* [Текст для разбора]
<<<<

Биографическая справка:
Артемий Эдуардович Чолокян родился 18 июля 1996 года, занимается музыкой с 3 лет, с 5-ти учился в Московской средней специальной музыкальной школе (колледже) им. Гнесиных до 2009 года в классе Заслуженного деятеля искусств России, профессора, академика И. Ф. Пушечникова, с 2009 по 2013 год в классе лауреата международных конкурсов Д. К. Булгакова.
Во время обучения в Москве А. Чолокян принимал участие в концертах в Российской Академии музыки им. Гнесиных, Доме композиторов, Московском международном доме музыки, Большом и Малом залах МГК им. П.И. Чайковского, Доме учёных, Оружейной палате московского Кремля, Колонном зале Дома союзов.
Артемий Чолокян — участник международных фестивалей: «Москва встречает друзей», «Времена года» (посвящённого А. И. Хачатуряну), «Фестиваля симфонических оркестров мира» (солист оркестра), Московский международный фестиваль музыки русских усадеб «Дворянские сезоны», фестиваля «Царицынский дивертисмент».

>>>>

* [Исходные данные]
<<<<

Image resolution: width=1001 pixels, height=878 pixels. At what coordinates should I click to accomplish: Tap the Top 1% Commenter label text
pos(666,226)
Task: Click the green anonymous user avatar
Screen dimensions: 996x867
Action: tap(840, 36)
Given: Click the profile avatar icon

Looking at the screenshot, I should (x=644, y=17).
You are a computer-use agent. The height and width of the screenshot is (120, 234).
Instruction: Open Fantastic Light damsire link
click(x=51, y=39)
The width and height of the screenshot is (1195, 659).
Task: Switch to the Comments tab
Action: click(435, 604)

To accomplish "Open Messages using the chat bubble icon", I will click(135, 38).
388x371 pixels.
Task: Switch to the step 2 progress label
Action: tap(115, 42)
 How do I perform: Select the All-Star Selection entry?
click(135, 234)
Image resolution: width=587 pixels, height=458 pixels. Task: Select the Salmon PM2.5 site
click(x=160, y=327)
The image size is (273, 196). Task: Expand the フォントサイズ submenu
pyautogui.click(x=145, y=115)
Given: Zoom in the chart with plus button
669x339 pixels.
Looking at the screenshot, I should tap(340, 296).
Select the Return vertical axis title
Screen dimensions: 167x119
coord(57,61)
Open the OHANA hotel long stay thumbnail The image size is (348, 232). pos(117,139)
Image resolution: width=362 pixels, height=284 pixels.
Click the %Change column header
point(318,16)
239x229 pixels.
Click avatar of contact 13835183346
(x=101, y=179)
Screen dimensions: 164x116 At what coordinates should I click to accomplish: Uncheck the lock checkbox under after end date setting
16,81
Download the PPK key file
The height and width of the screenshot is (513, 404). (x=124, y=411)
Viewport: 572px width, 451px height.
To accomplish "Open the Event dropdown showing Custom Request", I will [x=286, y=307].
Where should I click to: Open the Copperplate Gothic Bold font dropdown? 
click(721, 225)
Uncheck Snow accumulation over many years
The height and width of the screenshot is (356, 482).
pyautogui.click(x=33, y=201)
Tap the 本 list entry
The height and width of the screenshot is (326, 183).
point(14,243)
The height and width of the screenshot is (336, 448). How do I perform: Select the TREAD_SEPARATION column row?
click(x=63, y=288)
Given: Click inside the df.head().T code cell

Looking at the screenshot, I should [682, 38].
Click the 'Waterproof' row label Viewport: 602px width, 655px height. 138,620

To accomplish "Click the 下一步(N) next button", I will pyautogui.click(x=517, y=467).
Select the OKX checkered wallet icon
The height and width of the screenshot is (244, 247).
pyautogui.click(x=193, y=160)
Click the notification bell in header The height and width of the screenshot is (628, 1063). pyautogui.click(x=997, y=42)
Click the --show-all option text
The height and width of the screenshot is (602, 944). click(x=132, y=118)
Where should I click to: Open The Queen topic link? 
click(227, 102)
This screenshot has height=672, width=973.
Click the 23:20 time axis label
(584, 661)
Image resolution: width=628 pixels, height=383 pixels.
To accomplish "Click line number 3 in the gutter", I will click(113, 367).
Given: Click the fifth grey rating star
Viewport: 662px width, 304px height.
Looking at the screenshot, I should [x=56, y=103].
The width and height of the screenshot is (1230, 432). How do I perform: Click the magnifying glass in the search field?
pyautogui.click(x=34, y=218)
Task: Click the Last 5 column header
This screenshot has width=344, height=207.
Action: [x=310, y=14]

>>>>

* [Условия задания]
A. Скопируйте фрагмент биографической справки об Артемии Чолокяне, начиная со слов «Во время обучения» и заканчивая словами «зале Дома союзов.».
B. Продолжите биографическую справку об Артемии Чолокяне, начав сразу после её последнего предложения.

* [Ответы к заданию]
A.
Во время обучения в Москве А. Чолокян принимал участие в концертах в Российской Академии музыки им. Гнесиных, Доме композиторов, Московском международном доме музыки, Большом и Малом залах МГК им. П.И. Чайковского, Доме учёных, Оружейной палате московского Кремля, Колонном зале Дома союзов.

B.
Участник благотворительных акций фонда Чулпан Хаматовой «Подари жизнь», участник концерта «Межгосударственного фонда гуманитарного сотрудничества».
Выступал с различными оркестрами. При поддержке «Фонда Владимира Спивакова» играл на концертных площадках Дании, Испании, Кипра, Австрии, Словакии, Швейцарии, Кубы, Италии.
В настоящее время Чолокян является студентом Международной Музыкальной академии «Моцартеум» (г. Зальцбург, Австрия), класс профессора Штефана Шилли — солиста Симфонического оркестра Баварского радио (музыкальный руководитель — Марис Янсонс).